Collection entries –
----------

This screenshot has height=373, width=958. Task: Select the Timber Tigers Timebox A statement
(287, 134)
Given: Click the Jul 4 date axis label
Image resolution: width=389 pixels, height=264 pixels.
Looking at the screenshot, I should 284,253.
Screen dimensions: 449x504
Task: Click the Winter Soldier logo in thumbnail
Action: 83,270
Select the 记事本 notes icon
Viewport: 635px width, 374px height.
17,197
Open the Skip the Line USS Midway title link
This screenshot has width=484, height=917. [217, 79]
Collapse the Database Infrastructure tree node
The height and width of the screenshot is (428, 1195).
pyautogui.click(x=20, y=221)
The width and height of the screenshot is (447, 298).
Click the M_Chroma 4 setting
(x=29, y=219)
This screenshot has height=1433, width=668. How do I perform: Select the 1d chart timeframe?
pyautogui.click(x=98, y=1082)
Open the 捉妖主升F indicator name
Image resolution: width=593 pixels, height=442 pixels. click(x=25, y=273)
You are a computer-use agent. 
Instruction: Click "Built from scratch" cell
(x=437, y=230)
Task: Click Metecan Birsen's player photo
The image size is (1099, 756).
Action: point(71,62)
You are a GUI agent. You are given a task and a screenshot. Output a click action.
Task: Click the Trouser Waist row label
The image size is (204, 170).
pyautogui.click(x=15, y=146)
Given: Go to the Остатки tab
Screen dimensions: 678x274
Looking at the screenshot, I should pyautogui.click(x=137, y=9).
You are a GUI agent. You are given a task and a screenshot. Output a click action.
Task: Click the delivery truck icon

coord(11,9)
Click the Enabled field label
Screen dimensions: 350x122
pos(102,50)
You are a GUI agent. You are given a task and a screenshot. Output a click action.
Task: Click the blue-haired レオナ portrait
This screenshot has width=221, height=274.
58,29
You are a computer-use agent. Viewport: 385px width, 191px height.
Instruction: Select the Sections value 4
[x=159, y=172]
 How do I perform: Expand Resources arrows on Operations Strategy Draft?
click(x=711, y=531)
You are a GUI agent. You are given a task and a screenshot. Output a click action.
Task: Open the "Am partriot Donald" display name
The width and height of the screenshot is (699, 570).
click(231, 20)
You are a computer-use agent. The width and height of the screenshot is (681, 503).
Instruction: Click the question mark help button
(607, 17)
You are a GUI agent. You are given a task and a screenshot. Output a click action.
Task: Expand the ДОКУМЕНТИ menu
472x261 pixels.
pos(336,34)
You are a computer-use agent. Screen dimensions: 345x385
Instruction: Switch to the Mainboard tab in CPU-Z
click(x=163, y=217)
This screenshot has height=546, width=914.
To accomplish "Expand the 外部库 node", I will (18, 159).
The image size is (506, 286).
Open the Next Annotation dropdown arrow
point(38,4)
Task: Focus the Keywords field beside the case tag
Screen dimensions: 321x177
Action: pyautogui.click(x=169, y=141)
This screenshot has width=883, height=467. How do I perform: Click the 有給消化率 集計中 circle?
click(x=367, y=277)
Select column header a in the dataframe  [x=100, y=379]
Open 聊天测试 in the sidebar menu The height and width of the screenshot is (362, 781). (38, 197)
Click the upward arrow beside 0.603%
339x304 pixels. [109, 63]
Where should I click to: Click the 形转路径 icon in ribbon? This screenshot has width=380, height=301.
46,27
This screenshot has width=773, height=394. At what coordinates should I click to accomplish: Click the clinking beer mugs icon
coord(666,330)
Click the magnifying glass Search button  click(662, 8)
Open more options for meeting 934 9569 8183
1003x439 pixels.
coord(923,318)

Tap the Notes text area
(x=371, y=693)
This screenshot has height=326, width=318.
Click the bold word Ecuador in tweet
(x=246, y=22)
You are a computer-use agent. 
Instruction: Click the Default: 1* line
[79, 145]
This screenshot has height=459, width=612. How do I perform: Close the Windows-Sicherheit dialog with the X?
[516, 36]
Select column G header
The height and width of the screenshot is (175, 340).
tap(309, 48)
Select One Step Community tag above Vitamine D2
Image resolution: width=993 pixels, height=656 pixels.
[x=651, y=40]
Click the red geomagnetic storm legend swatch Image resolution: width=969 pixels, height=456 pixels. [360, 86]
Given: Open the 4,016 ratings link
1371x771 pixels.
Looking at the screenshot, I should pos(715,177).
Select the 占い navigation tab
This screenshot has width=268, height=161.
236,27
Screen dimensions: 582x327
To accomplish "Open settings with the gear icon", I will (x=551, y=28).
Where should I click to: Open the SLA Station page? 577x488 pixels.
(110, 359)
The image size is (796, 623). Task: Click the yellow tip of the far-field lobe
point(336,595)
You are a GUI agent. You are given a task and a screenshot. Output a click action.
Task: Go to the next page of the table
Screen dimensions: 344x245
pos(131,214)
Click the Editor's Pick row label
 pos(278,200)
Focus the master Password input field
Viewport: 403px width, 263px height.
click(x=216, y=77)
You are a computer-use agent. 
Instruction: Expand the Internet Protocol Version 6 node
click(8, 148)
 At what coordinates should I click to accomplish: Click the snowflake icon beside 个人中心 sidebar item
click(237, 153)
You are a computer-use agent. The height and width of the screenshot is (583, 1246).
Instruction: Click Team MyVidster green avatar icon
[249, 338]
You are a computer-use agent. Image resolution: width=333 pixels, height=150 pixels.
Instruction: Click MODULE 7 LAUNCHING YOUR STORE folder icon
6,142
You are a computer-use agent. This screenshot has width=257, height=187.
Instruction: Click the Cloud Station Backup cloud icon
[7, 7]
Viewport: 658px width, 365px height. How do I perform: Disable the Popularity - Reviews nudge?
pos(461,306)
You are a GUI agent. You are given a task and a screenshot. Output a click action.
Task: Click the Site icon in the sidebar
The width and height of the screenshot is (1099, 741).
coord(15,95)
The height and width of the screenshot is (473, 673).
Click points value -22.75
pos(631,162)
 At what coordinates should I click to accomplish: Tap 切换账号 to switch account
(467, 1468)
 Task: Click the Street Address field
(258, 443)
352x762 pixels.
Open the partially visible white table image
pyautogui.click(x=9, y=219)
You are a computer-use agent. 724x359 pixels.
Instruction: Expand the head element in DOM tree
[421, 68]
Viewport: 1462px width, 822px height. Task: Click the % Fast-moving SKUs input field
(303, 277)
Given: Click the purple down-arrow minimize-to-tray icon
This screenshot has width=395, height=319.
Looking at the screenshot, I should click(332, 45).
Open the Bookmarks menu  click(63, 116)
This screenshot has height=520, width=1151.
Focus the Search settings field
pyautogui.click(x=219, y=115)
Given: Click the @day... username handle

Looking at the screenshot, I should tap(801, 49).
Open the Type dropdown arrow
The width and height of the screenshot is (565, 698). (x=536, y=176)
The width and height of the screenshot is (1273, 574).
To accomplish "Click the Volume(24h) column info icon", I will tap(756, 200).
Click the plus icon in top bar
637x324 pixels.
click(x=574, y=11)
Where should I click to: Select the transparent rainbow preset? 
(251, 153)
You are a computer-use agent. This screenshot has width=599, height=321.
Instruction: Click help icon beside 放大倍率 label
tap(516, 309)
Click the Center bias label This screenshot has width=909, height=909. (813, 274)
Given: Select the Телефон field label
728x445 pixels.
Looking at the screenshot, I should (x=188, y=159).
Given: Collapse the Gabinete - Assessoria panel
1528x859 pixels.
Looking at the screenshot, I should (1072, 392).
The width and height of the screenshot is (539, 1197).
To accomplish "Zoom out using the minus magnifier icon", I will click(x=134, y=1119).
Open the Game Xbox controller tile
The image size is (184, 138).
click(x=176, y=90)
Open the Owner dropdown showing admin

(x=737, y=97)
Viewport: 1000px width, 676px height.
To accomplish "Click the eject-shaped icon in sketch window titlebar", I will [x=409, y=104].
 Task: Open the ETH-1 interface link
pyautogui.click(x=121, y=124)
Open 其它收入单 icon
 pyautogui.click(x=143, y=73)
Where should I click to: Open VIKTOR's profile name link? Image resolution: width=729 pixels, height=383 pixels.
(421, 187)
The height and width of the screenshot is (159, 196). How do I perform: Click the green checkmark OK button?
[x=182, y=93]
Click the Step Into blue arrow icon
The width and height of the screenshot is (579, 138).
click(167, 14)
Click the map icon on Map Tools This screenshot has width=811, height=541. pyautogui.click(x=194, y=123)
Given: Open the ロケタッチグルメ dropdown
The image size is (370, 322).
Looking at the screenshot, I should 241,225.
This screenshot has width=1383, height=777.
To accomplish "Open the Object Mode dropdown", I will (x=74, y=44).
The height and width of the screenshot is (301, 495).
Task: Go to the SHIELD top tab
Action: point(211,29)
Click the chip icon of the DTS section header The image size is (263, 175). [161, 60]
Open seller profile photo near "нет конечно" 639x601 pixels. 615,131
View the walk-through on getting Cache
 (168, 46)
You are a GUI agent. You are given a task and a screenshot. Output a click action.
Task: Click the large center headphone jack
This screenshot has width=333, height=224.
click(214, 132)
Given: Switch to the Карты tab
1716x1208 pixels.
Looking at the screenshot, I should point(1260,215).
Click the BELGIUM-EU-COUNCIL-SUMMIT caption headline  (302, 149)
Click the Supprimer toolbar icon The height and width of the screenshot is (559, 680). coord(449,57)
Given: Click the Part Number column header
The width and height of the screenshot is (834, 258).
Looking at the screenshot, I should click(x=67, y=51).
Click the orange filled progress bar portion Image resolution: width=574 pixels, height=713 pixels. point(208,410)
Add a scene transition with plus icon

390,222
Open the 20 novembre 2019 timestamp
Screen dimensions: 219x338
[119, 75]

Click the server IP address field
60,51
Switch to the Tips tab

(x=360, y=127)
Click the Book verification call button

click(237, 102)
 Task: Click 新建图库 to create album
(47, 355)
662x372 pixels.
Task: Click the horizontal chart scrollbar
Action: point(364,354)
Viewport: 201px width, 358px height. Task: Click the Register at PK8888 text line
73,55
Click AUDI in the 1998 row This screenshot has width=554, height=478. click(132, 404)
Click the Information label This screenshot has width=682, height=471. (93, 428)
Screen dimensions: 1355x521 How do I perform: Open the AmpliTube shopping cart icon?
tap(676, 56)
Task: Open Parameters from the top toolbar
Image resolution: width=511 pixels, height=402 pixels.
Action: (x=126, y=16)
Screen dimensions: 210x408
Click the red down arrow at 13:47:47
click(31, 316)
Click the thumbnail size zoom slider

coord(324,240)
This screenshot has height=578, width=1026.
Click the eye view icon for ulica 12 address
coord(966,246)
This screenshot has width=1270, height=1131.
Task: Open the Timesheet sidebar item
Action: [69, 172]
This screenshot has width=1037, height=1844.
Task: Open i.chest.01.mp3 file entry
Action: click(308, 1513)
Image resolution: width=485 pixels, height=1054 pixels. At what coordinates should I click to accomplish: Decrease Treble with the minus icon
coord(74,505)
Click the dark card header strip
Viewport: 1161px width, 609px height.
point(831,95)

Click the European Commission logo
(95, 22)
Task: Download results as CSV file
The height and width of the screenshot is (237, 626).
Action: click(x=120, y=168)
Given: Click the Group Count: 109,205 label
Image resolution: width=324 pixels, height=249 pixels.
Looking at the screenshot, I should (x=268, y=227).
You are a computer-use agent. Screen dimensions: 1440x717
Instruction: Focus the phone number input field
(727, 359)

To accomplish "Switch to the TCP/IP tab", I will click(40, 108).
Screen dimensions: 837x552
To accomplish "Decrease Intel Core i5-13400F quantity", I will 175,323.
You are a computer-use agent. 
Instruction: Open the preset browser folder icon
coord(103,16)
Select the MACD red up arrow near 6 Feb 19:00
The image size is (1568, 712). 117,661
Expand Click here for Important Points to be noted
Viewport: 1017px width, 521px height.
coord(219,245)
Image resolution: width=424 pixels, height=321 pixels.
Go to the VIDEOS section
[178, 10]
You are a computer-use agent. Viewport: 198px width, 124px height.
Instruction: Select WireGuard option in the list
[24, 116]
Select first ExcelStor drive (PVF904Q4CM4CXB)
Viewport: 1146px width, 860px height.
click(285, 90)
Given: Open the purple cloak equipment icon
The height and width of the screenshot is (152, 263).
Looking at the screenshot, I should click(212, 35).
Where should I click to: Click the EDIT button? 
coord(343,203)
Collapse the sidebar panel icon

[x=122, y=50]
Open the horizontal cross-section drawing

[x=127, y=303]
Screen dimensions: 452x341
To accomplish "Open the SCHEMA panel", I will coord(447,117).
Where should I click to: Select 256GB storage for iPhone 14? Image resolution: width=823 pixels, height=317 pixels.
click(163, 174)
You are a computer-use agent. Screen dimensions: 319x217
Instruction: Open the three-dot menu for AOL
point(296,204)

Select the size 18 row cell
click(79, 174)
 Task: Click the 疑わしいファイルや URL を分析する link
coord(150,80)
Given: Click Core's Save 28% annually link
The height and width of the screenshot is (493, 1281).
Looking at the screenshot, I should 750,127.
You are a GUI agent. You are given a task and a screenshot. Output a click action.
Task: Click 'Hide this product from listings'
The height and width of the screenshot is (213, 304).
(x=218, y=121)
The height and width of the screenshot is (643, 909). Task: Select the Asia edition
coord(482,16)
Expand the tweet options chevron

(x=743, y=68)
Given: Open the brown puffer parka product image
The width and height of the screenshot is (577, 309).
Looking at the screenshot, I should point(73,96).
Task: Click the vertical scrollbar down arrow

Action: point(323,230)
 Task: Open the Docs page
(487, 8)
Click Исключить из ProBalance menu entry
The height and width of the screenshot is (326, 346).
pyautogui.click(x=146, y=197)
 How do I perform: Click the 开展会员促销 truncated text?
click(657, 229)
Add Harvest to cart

----------

Task details – What is the number of lines above that hold the word "header"? Answer with that number alone.

Exercise answer – 5